Problem to solve:
Transcribed word for word, the lines below from the one with "This screenshot has width=1568, height=764." through the last line of the records form the answer; no picture is to be included.

START Entries shown

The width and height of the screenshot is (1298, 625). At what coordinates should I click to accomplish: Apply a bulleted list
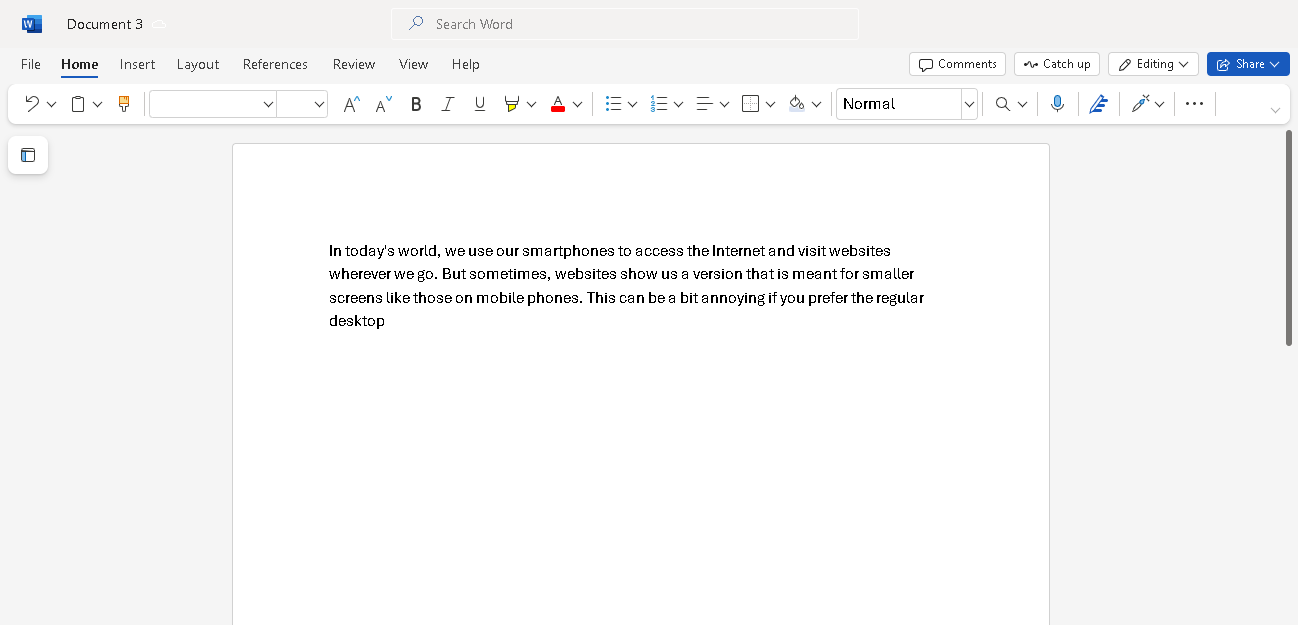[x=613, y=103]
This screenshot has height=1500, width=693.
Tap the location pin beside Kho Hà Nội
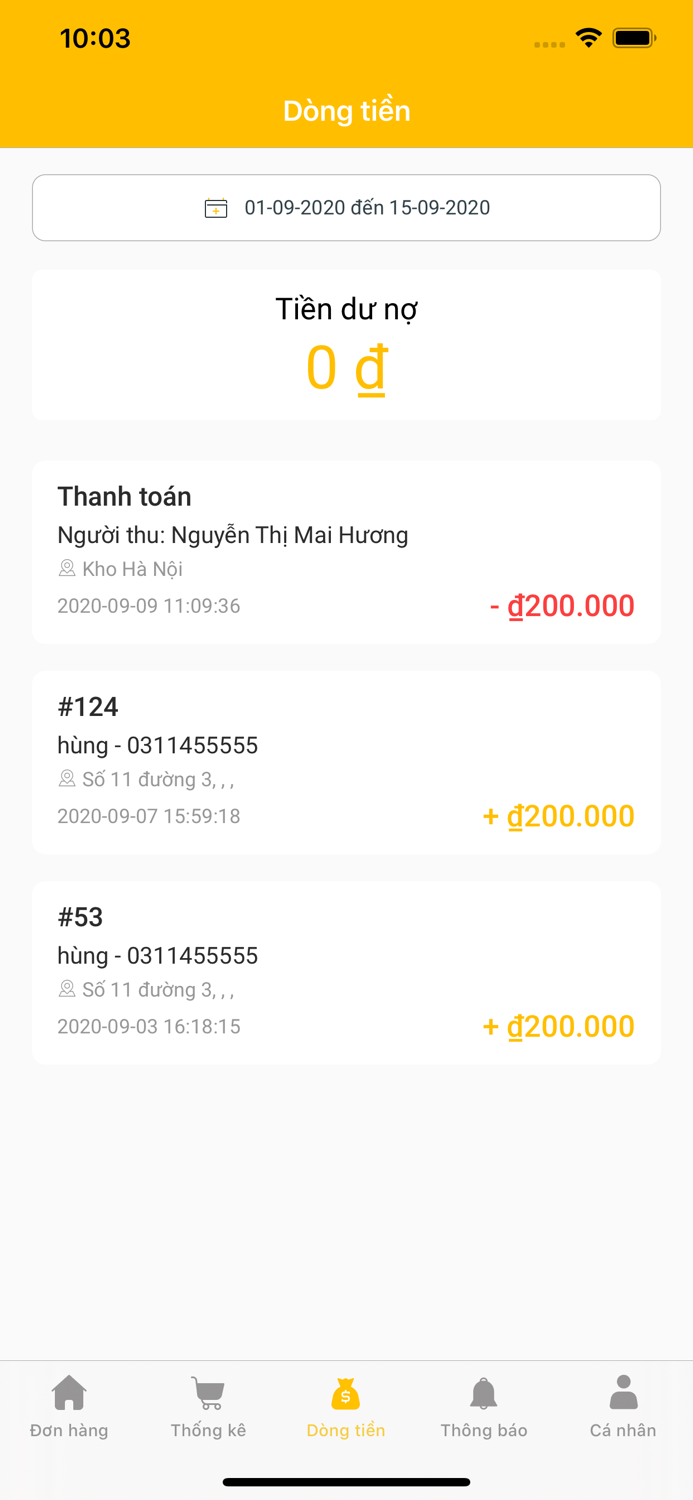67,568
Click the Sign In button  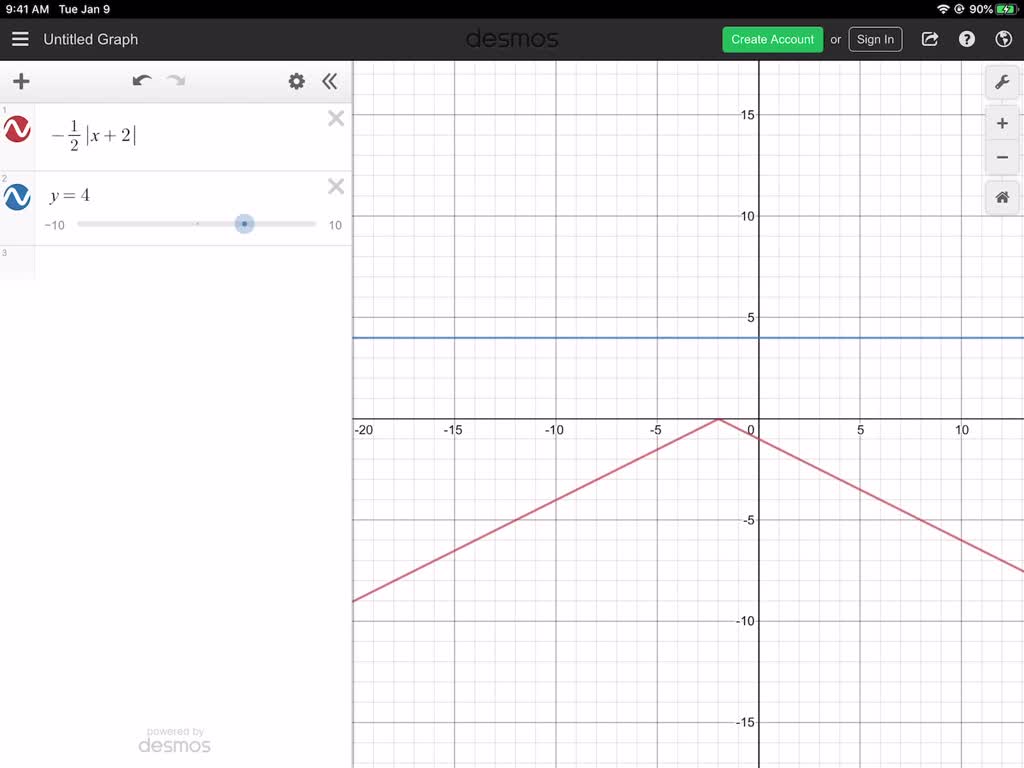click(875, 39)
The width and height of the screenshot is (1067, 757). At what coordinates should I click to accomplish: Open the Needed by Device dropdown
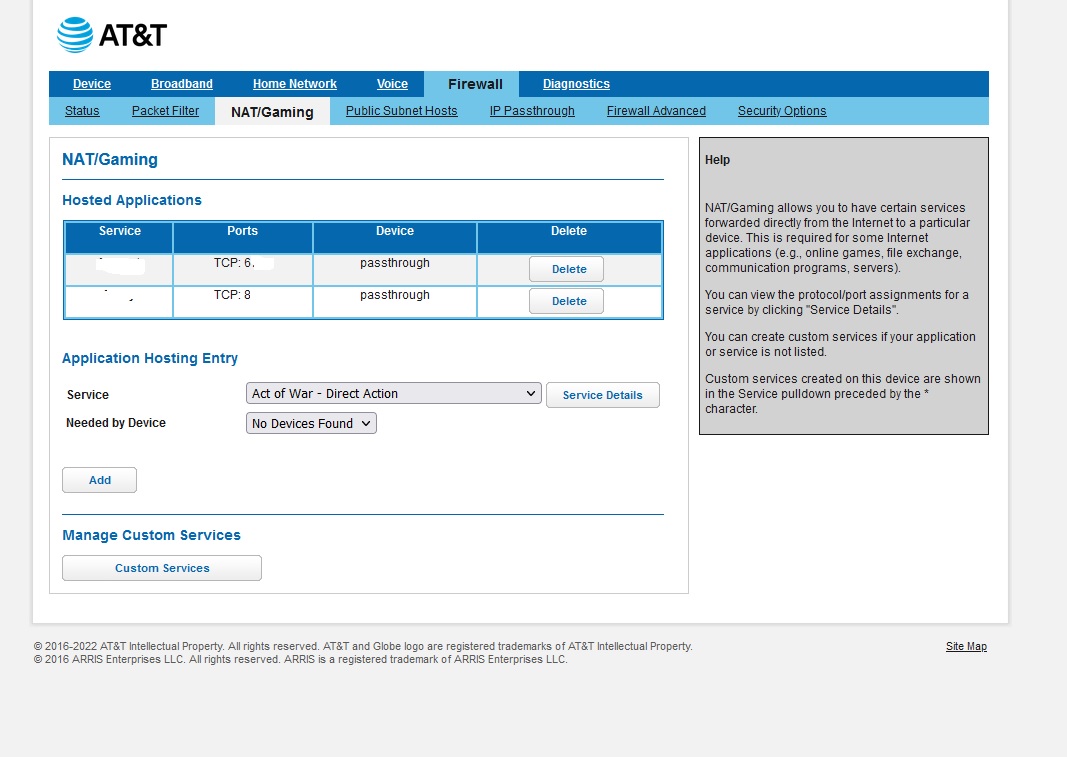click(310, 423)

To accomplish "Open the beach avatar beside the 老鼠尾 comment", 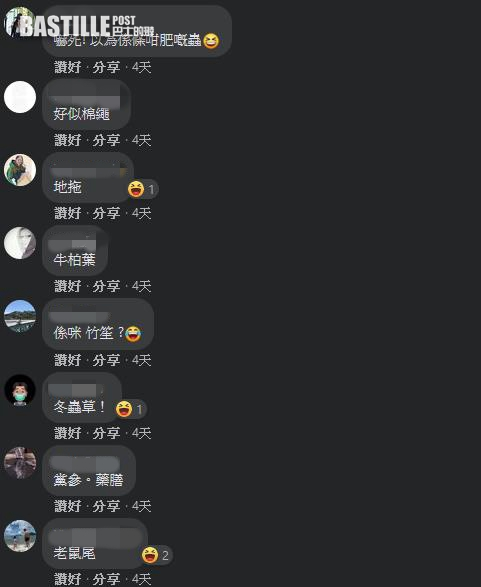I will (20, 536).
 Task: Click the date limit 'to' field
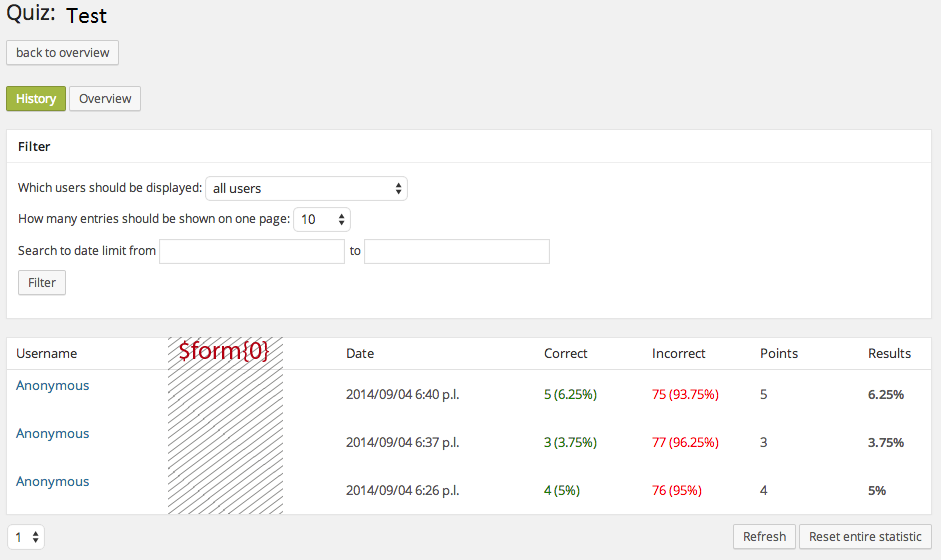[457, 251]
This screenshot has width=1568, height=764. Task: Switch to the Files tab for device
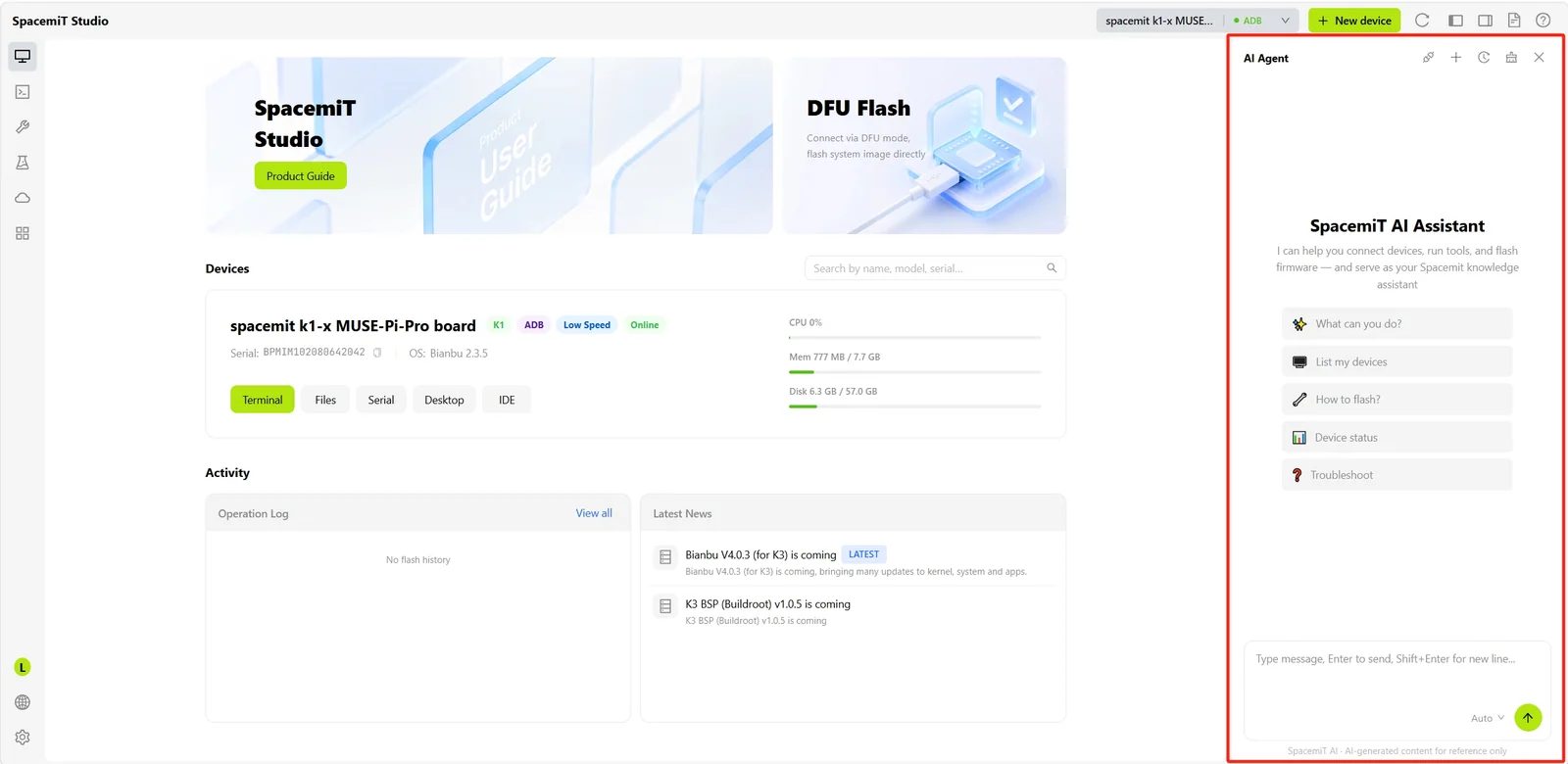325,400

END Entries shown

Solved exercise:
This screenshot has width=1568, height=764. Task: Switch to the Files tab for device
325,400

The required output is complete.